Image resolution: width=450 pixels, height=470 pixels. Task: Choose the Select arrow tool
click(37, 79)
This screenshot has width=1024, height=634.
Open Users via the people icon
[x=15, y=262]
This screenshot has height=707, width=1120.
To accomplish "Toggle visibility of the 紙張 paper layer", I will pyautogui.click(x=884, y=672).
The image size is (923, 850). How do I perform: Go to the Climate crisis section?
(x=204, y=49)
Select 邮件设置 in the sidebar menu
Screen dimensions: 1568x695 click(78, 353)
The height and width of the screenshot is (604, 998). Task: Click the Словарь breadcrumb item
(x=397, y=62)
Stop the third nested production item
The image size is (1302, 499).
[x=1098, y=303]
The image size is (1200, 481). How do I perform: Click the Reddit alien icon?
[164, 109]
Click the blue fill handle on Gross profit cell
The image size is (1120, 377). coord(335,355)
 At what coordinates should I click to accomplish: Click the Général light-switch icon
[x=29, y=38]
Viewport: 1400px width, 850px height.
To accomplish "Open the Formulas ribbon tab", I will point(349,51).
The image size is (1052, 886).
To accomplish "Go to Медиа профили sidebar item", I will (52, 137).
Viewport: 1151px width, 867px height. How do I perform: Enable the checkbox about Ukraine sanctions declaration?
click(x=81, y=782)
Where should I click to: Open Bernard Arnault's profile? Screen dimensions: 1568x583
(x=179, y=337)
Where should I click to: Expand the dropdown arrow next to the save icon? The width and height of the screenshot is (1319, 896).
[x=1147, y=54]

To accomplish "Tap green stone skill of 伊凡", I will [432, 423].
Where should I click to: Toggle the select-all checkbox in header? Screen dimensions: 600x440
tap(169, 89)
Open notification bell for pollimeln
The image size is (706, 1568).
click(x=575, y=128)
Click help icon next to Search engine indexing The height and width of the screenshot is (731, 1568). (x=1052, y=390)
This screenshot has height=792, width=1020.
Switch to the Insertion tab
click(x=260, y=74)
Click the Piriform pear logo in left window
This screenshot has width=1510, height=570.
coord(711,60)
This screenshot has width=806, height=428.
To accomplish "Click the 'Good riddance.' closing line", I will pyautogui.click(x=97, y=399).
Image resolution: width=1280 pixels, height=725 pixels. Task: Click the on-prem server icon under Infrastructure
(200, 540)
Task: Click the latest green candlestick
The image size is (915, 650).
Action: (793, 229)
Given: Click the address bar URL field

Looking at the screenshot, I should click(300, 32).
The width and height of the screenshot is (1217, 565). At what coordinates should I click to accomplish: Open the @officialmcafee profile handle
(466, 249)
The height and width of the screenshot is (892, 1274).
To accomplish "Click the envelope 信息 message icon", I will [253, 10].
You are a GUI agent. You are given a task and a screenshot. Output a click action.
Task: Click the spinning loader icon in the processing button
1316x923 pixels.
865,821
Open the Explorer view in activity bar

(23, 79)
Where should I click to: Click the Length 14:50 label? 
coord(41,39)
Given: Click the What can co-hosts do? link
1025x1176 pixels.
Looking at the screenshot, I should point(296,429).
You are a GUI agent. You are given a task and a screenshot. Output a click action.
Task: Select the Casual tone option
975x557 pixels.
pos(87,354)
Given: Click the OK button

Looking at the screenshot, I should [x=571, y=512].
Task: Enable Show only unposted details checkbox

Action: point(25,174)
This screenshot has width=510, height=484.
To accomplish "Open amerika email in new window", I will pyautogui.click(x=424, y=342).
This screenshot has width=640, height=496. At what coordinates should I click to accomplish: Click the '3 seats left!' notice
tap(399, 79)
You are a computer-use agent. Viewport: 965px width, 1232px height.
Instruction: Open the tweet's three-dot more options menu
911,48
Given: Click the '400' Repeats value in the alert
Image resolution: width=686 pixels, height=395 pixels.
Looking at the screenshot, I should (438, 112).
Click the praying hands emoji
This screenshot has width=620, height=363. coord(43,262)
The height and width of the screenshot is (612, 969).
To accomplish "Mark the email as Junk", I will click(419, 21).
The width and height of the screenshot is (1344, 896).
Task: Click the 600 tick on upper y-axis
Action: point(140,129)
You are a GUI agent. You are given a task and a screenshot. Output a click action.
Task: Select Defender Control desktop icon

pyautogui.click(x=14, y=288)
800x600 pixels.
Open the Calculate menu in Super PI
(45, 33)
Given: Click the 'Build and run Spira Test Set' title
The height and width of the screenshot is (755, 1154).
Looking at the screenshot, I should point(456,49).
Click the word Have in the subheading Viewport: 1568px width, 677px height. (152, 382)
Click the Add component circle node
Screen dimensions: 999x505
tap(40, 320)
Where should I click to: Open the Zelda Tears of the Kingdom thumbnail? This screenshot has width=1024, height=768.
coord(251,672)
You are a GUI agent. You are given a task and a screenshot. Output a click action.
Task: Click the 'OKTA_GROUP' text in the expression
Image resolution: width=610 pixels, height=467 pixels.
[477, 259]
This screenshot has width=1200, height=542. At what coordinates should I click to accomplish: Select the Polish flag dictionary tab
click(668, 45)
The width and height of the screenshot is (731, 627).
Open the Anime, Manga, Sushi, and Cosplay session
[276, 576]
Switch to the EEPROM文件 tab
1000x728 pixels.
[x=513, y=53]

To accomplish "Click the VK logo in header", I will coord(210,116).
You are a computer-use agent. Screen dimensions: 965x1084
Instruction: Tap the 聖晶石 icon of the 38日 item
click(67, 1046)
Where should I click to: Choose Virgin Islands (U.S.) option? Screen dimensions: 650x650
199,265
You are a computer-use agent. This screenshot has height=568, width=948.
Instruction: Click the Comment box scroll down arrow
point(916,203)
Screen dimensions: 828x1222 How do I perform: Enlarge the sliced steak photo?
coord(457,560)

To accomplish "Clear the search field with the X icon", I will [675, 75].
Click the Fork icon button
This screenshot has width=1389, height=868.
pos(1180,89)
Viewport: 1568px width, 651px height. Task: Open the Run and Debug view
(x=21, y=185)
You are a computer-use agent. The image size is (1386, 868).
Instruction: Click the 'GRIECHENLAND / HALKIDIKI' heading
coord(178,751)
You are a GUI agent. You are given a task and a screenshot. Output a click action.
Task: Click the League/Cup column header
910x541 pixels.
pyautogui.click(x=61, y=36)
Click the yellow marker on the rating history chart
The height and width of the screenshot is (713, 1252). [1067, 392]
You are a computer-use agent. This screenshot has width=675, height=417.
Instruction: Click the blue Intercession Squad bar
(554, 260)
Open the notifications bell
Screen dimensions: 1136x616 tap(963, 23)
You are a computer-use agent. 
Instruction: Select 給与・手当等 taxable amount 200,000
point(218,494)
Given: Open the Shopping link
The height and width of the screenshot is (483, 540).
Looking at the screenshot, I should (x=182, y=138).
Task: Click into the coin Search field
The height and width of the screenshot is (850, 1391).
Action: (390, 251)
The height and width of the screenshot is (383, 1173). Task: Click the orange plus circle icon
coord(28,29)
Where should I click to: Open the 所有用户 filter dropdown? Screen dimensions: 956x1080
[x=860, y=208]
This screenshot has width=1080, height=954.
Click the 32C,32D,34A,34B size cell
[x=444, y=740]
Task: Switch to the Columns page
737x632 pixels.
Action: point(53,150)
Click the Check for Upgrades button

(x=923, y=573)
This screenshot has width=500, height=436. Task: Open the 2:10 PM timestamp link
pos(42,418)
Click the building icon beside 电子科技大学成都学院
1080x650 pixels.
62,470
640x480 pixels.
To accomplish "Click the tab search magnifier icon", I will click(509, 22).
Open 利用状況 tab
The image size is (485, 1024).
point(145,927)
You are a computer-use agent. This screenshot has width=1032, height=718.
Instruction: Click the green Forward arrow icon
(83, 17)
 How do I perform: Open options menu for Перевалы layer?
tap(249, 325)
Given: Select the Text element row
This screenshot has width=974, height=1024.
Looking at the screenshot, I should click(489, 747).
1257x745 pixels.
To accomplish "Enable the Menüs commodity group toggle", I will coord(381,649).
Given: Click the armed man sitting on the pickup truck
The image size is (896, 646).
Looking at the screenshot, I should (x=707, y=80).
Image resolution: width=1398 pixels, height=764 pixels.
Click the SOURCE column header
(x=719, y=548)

------

▶ _EXERCISE INSTRUCTIONS_
What lines in the listing above hold the string "logo"? List them.

▶ _ANSWER FOR THE TASK_
Click the Piriform pear logo in left window
To accomplish "Click the VK logo in header", I will coord(210,116).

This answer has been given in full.